Closed defeo closed 6 years ago
@javad-doliskani, your fix in aab2b9a8594899ede67ad6f0ece641a102e83314 says
we obtain a random generator η of the unique subgroup of order v^t in F_q(ζ)* by finding a non v-th power and raising it to the power of u.
However there is not such raising to the power u in Algorithm 4 (and that would add a sM(s)log q to the complexity, I believe). Which is true?
Also, shouldn't the case v=2 be handled slightly differently?
I forgot to remove the "raising it to the power of u" part, because we don't necessarily need a generator of the subgroup.
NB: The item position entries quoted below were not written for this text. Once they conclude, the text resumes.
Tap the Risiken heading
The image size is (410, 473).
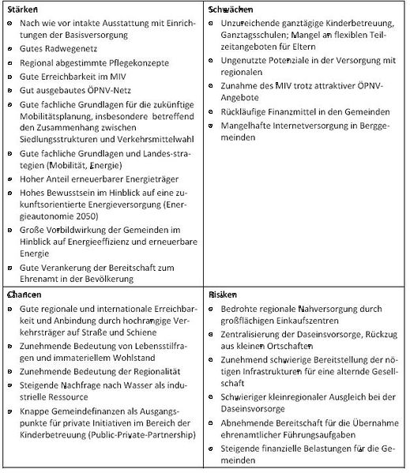(224, 293)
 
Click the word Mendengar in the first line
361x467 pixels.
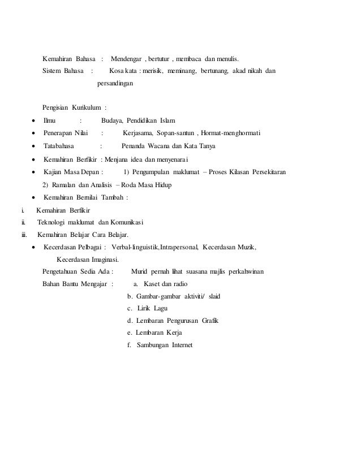pos(128,59)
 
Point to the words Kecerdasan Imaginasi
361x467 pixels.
pos(88,260)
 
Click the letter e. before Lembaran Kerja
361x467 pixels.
pos(131,333)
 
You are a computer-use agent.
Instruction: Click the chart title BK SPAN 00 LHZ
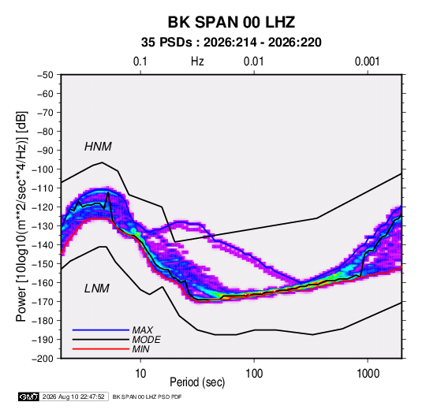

We just need a non-v-th power.
That's what I thought. Can you fix it, please?
Sure. For the case v = 2, by handling differently you mean in taking roots, i.e., square roots?
Looking at Shoup's paper, I'm just guessing that some 2 become 4 then. Didn't really check the details, but I guess we can just say that when v=2 the generalization is straightforward, cf. Shoup. It'd be good to at least be sure that's really straightforward.
Which paper? 1993?
1990, the one you cite to justify that the trace generates the field.
I added the 1993 as well right now. In Algorithm 13 it references the 1990 paper for the proof. He talks about r = 2 separately but I don't think we need to do the same. Take a look!
Have you pushed?
No. I'll push when I go back to my desktop at IQC.
So, this sentence is false when v=2:
It follows from q^s = 1 mod v^t that q^rs - 1 = ũv^(t+d) where gcd(ũ, v) = 1.
Take q = 7, d = 2. However, I don't think you need gcd(ũ, v) = 1 for the algorithm to run, so the fix is easy.
Or, more generally, p = -1 mod 4, d=whatever.
Can you double check?
Also, is this sentence really needed?
Then θ₁ is a non-v-th power in k(ζ)*.
It feels dangling, and I don't see what use we have for it. In particular, this is false when v=2.
Correct, the appropriate sentence would be: It follows from v^t | q^s - 1 that v^{t + d} | q^{rs} - 1.
Yup, that should address exactly what the reviewer asked for:
Explain why the v^d-th roots of eta exist in k(zeta) (write explicitly that q^s=1 \pmod{v^t} imply q^{s*v^d}=1 \pmod{v^{t+d}})
Done.
Page 18, 3.3: High degree prime power: Given the claim that the algorithm in this section was not published elsewhere, proof of correctness should be given. 1) Explain why k(zeta)/k is of degree s. 2) Explain why the v^d-th roots of eta exist in k(zeta) (write explicitly that q^s=1 \pmod{v^t} imply q^{s*v^d}=1 \pmod{v^{t+d}}) 3) It is not sufficient for eta to be a non v-th power. for theta to belong to the subgroup of order v^{d+t}. Instead it must be requested that eta be of order exactly v^t, which can be achieved by taking the u power of a non v-th power. 4) It should be explained why k(zeta)=Fq(theta). 5) It should be explained why the conjugacy class of theta is unique, and thus why alpha -> beta is an isomorphism.